Short task
Output each line of the records below as an item in a numbered list, dropping any blank lines.

Provided data

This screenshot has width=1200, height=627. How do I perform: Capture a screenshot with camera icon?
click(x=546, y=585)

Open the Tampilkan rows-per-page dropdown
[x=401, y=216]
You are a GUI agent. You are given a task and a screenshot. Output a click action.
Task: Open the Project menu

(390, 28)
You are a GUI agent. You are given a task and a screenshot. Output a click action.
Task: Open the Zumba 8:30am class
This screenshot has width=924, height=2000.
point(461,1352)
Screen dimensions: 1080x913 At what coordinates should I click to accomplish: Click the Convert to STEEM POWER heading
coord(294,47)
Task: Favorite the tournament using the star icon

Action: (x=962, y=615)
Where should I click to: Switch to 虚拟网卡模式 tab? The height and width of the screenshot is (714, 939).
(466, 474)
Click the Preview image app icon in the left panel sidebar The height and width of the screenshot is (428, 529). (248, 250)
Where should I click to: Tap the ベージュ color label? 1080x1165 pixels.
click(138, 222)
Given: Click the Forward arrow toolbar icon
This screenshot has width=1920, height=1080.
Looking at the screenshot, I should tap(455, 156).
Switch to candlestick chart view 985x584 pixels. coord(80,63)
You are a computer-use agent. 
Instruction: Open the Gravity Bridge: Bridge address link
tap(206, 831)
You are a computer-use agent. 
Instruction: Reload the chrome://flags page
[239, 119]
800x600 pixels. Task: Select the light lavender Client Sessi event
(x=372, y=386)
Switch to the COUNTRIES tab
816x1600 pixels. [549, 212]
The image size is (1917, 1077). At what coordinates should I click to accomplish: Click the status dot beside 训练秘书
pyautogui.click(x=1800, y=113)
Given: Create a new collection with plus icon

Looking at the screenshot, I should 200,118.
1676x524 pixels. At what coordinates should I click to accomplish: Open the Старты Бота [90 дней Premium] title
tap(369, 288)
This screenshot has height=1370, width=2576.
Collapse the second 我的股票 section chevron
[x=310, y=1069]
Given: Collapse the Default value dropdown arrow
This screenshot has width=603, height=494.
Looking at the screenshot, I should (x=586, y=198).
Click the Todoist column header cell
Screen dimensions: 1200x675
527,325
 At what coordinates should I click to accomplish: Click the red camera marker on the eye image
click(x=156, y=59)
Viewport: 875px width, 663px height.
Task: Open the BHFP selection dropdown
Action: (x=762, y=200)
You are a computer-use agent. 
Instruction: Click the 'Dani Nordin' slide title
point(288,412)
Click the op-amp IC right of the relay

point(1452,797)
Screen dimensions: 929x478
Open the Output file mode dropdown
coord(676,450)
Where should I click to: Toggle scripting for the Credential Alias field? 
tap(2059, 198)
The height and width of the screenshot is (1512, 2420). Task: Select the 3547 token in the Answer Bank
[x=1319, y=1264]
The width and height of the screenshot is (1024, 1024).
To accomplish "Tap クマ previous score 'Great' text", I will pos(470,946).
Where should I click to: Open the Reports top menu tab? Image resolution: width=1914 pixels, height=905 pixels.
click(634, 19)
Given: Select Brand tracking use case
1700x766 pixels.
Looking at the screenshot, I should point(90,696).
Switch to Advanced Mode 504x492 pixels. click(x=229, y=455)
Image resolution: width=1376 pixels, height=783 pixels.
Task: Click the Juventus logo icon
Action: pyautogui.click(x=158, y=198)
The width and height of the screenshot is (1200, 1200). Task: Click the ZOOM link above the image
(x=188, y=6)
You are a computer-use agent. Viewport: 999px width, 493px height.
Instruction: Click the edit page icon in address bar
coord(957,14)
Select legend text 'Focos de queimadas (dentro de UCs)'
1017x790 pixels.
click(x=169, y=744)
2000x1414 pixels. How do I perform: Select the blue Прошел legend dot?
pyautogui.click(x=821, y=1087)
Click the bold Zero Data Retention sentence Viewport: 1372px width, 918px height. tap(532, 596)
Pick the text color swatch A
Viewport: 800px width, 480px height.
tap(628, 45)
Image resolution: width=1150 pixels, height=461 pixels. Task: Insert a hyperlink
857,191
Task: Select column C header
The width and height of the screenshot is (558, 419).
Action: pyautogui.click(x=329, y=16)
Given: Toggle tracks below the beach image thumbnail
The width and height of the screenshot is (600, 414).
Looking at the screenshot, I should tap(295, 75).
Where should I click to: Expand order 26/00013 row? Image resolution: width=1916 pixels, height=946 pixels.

Output for this exercise
1. This screenshot has width=1200, height=627. How do I perform: Capture a screenshot with camera icon?
2. click(x=546, y=585)
3. Open the Tampilkan rows-per-page dropdown
4. [x=401, y=216]
5. You are a GUI agent. You are given a task and a screenshot. Output a click action.
6. Task: Open the Project menu
7. (390, 28)
8. You are a GUI agent. You are given a task and a screenshot. Output a click action.
9. Task: Open the Zumba 8:30am class
10. This screenshot has width=924, height=2000.
11. point(461,1352)
12. Screen dimensions: 1080x913 At what coordinates should I click to accomplish: Click the Convert to STEEM POWER heading
13. coord(294,47)
14. Task: Favorite the tournament using the star icon
15. Action: (x=962, y=615)
16. Where should I click to: Switch to 虚拟网卡模式 tab? The height and width of the screenshot is (714, 939).
17. (466, 474)
18. Click the Preview image app icon in the left panel sidebar The height and width of the screenshot is (428, 529). (248, 250)
19. Where should I click to: Tap the ベージュ color label? 1080x1165 pixels.
20. click(138, 222)
21. Given: Click the Forward arrow toolbar icon
22. This screenshot has width=1920, height=1080.
23. Looking at the screenshot, I should tap(455, 156).
24. Switch to candlestick chart view 985x584 pixels. coord(80,63)
25. You are a computer-use agent. 
26. Instruction: Open the Gravity Bridge: Bridge address link
27. tap(206, 831)
28. You are a computer-use agent. 
29. Instruction: Reload the chrome://flags page
30. [239, 119]
31. 800x600 pixels. Task: Select the light lavender Client Sessi event
32. (x=372, y=386)
33. Switch to the COUNTRIES tab
34. 816x1600 pixels. [549, 212]
35. The image size is (1917, 1077). At what coordinates should I click to accomplish: Click the status dot beside 训练秘书
36. pyautogui.click(x=1800, y=113)
37. Given: Create a new collection with plus icon
38. Looking at the screenshot, I should 200,118.
39. 1676x524 pixels. At what coordinates should I click to accomplish: Open the Старты Бота [90 дней Premium] title
40. tap(369, 288)
41. This screenshot has height=1370, width=2576.
42. Collapse the second 我的股票 section chevron
43. [x=310, y=1069]
44. Given: Collapse the Default value dropdown arrow
45. This screenshot has width=603, height=494.
46. Looking at the screenshot, I should (x=586, y=198).
47. Click the Todoist column header cell
48. Screen dimensions: 1200x675
49. 527,325
50.  At what coordinates should I click to accomplish: Click the red camera marker on the eye image
51. click(x=156, y=59)
52. Viewport: 875px width, 663px height.
53. Task: Open the BHFP selection dropdown
54. Action: (x=762, y=200)
55. You are a computer-use agent. 
56. Instruction: Click the 'Dani Nordin' slide title
57. point(288,412)
58. Click the op-amp IC right of the relay
59. point(1452,797)
60. Screen dimensions: 929x478
61. Open the Output file mode dropdown
62. coord(676,450)
63. Where should I click to: Toggle scripting for the Credential Alias field? 
64. tap(2059, 198)
65. The height and width of the screenshot is (1512, 2420). Task: Select the 3547 token in the Answer Bank
66. [x=1319, y=1264]
67. The width and height of the screenshot is (1024, 1024).
68. To accomplish "Tap クマ previous score 'Great' text", I will pos(470,946).
69. Where should I click to: Open the Reports top menu tab? Image resolution: width=1914 pixels, height=905 pixels.
70. click(634, 19)
71. Given: Select Brand tracking use case
72. 1700x766 pixels.
73. Looking at the screenshot, I should point(90,696).
74. Switch to Advanced Mode 504x492 pixels. click(x=229, y=455)
75. Image resolution: width=1376 pixels, height=783 pixels.
76. Task: Click the Juventus logo icon
77. Action: pyautogui.click(x=158, y=198)
78. The width and height of the screenshot is (1200, 1200). Task: Click the ZOOM link above the image
79. (x=188, y=6)
80. You are a computer-use agent. Viewport: 999px width, 493px height.
81. Instruction: Click the edit page icon in address bar
82. coord(957,14)
83. Select legend text 'Focos de queimadas (dentro de UCs)'
84. 1017x790 pixels.
85. click(x=169, y=744)
86. 2000x1414 pixels. How do I perform: Select the blue Прошел legend dot?
87. pyautogui.click(x=821, y=1087)
88. Click the bold Zero Data Retention sentence Viewport: 1372px width, 918px height. tap(532, 596)
89. Pick the text color swatch A
90. Viewport: 800px width, 480px height.
91. tap(628, 45)
92. Image resolution: width=1150 pixels, height=461 pixels. Task: Insert a hyperlink
93. 857,191
94. Task: Select column C header
95. The width and height of the screenshot is (558, 419).
96. Action: pyautogui.click(x=329, y=16)
97. Given: Toggle tracks below the beach image thumbnail
98. The width and height of the screenshot is (600, 414).
99. Looking at the screenshot, I should tap(295, 75).
100. Where should I click to: Expand order 26/00013 row? Image resolution: width=1916 pixels, height=946 pixels.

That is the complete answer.